■ DIRECTIONS FOR THIS TASK: Every record is to be printed exactly as it appears.

■ EXCERPTED DATA:
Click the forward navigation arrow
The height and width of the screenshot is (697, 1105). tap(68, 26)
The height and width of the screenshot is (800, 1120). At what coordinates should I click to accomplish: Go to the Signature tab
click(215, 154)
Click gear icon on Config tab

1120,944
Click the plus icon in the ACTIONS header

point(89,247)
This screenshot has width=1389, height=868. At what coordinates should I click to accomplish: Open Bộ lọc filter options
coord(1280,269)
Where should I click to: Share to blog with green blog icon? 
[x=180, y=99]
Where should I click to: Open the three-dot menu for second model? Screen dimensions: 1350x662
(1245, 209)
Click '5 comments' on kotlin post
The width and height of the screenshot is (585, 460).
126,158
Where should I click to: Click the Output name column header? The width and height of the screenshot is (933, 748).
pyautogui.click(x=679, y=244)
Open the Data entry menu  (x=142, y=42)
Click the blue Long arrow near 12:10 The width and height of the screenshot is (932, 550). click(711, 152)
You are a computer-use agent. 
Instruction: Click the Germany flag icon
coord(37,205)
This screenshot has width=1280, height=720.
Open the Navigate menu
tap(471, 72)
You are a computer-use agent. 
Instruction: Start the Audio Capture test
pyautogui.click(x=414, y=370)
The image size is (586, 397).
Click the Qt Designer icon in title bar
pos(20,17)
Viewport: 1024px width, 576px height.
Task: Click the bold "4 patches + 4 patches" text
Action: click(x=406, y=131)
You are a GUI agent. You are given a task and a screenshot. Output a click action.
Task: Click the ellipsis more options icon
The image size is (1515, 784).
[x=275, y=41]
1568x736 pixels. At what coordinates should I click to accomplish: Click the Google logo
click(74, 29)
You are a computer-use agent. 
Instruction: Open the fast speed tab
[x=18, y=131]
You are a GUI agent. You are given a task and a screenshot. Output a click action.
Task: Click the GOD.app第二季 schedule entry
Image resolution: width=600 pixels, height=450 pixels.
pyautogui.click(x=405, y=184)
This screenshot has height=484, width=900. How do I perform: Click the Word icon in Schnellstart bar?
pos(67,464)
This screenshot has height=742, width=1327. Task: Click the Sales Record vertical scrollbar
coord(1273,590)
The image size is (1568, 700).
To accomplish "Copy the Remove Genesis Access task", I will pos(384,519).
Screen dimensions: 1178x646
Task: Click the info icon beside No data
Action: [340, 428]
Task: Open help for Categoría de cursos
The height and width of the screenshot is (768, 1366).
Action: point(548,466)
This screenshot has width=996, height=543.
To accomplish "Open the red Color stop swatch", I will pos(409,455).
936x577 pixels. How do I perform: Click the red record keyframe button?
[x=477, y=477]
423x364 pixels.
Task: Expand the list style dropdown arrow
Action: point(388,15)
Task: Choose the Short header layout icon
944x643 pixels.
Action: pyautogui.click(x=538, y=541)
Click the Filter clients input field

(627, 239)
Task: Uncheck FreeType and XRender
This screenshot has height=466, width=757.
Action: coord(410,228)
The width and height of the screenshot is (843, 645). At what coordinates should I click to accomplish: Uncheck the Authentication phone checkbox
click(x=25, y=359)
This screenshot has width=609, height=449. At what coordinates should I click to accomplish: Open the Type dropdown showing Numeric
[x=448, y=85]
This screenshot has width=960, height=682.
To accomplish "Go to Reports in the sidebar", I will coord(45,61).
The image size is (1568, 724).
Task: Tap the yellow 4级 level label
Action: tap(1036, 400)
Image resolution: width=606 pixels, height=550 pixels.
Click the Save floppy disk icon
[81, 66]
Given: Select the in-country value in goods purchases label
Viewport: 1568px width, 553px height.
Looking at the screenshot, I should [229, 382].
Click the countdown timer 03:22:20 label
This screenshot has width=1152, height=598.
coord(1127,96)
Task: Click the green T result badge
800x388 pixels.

■ RESULT OF THIS EXERCISE:
Click the forward navigation arrow
The height and width of the screenshot is (697, 1105). tap(68, 26)
The height and width of the screenshot is (800, 1120). At what coordinates should I click to accomplish: Go to the Signature tab
click(215, 154)
Click gear icon on Config tab

1120,944
Click the plus icon in the ACTIONS header

point(89,247)
This screenshot has width=1389, height=868. At what coordinates should I click to accomplish: Open Bộ lọc filter options
coord(1280,269)
Where should I click to: Share to blog with green blog icon? 
[x=180, y=99]
Where should I click to: Open the three-dot menu for second model? Screen dimensions: 1350x662
(1245, 209)
Click '5 comments' on kotlin post
The width and height of the screenshot is (585, 460).
126,158
Where should I click to: Click the Output name column header? The width and height of the screenshot is (933, 748).
pyautogui.click(x=679, y=244)
Open the Data entry menu  (x=142, y=42)
Click the blue Long arrow near 12:10 The width and height of the screenshot is (932, 550). click(711, 152)
You are a computer-use agent. 
Instruction: Click the Germany flag icon
coord(37,205)
This screenshot has width=1280, height=720.
Open the Navigate menu
tap(471, 72)
You are a computer-use agent. 
Instruction: Start the Audio Capture test
pyautogui.click(x=414, y=370)
The image size is (586, 397).
Click the Qt Designer icon in title bar
pos(20,17)
Viewport: 1024px width, 576px height.
Task: Click the bold "4 patches + 4 patches" text
Action: click(x=406, y=131)
You are a GUI agent. You are given a task and a screenshot. Output a click action.
Task: Click the ellipsis more options icon
The image size is (1515, 784).
[x=275, y=41]
1568x736 pixels. At what coordinates should I click to accomplish: Click the Google logo
click(74, 29)
You are a computer-use agent. 
Instruction: Open the fast speed tab
[x=18, y=131]
You are a GUI agent. You are given a task and a screenshot. Output a click action.
Task: Click the GOD.app第二季 schedule entry
Image resolution: width=600 pixels, height=450 pixels.
pyautogui.click(x=405, y=184)
This screenshot has height=484, width=900. How do I perform: Click the Word icon in Schnellstart bar?
pos(67,464)
This screenshot has height=742, width=1327. Task: Click the Sales Record vertical scrollbar
coord(1273,590)
The image size is (1568, 700).
To accomplish "Copy the Remove Genesis Access task", I will pos(384,519).
Screen dimensions: 1178x646
Task: Click the info icon beside No data
Action: [340, 428]
Task: Open help for Categoría de cursos
The height and width of the screenshot is (768, 1366).
Action: point(548,466)
This screenshot has width=996, height=543.
To accomplish "Open the red Color stop swatch", I will pos(409,455).
936x577 pixels. How do I perform: Click the red record keyframe button?
[x=477, y=477]
423x364 pixels.
Task: Expand the list style dropdown arrow
Action: point(388,15)
Task: Choose the Short header layout icon
944x643 pixels.
Action: pyautogui.click(x=538, y=541)
Click the Filter clients input field

(627, 239)
Task: Uncheck FreeType and XRender
This screenshot has height=466, width=757.
Action: coord(410,228)
The width and height of the screenshot is (843, 645). At what coordinates should I click to accomplish: Uncheck the Authentication phone checkbox
click(x=25, y=359)
This screenshot has width=609, height=449. At what coordinates should I click to accomplish: Open the Type dropdown showing Numeric
[x=448, y=85]
This screenshot has width=960, height=682.
To accomplish "Go to Reports in the sidebar", I will coord(45,61).
The image size is (1568, 724).
Task: Tap the yellow 4级 level label
Action: tap(1036, 400)
Image resolution: width=606 pixels, height=550 pixels.
Click the Save floppy disk icon
[81, 66]
Given: Select the in-country value in goods purchases label
Viewport: 1568px width, 553px height.
Looking at the screenshot, I should [229, 382].
Click the countdown timer 03:22:20 label
This screenshot has width=1152, height=598.
coord(1127,96)
Task: Click the green T result badge
800x388 pixels.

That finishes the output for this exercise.